▶ [Requirement]: Reproduce the entries that follow precisely, setting aside any images.
______
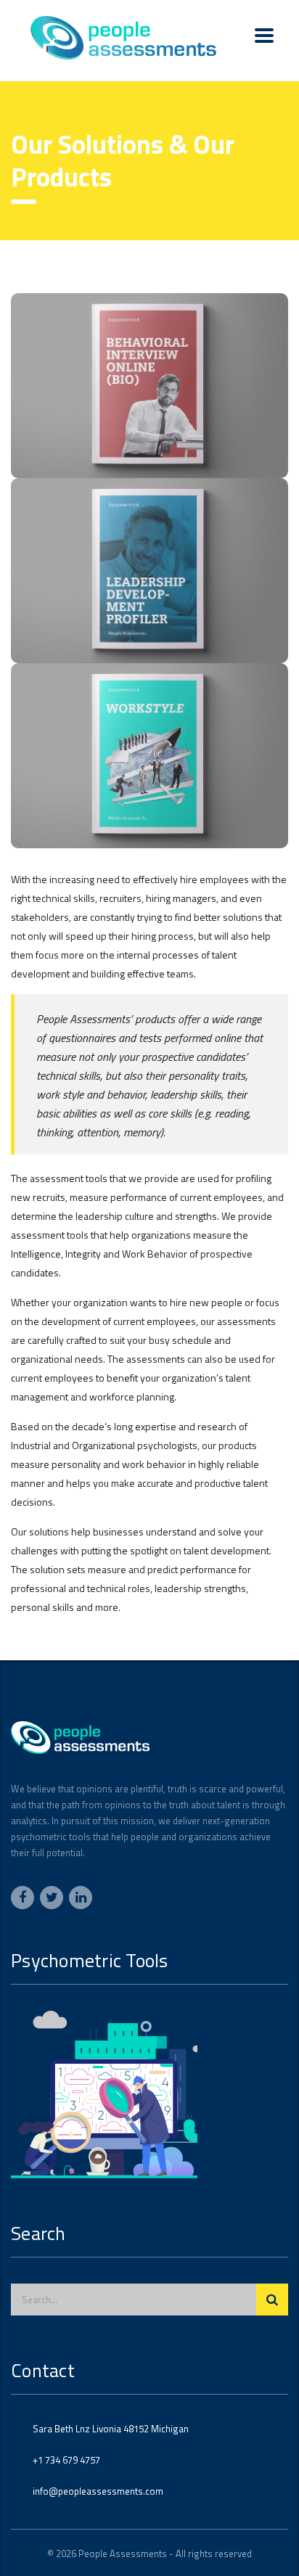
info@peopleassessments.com (98, 2491)
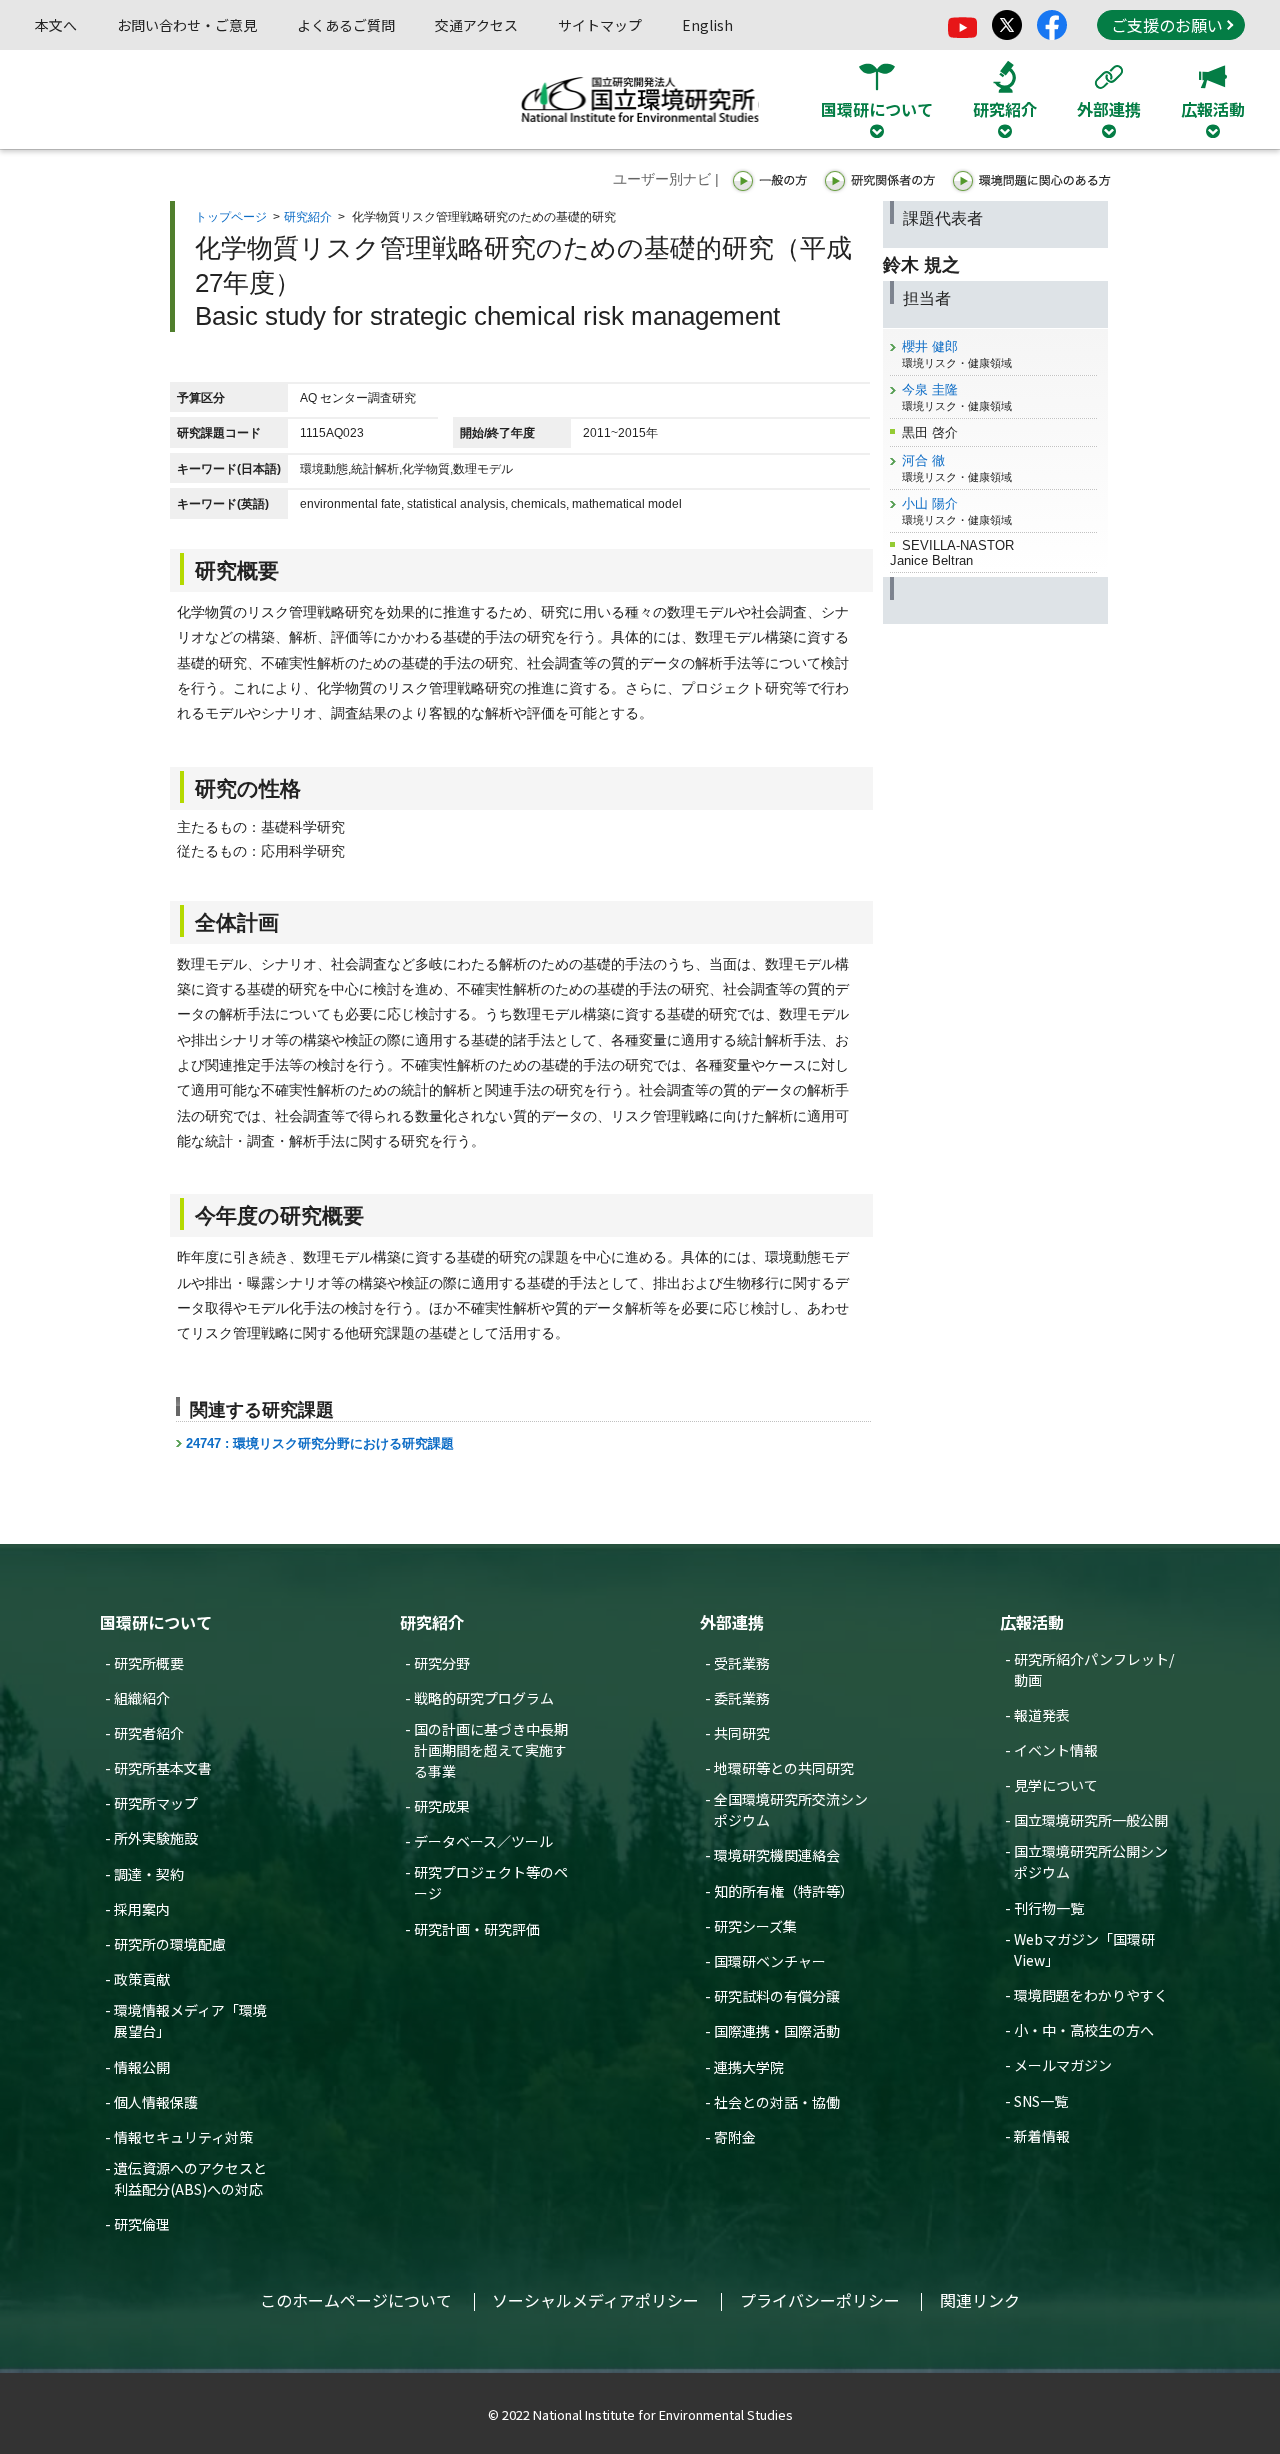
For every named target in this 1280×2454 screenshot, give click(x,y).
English (707, 25)
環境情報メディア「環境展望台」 (190, 2020)
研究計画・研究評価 (477, 1929)
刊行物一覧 (1049, 1908)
______
▶ [Response]:
info@peopleassessments.com (98, 2491)
For every named target in this 1280×2454 screenshot, give click(x,y).
English (707, 25)
環境情報メディア「環境展望台」 (190, 2020)
研究計画・研究評価 (477, 1929)
刊行物一覧 (1049, 1908)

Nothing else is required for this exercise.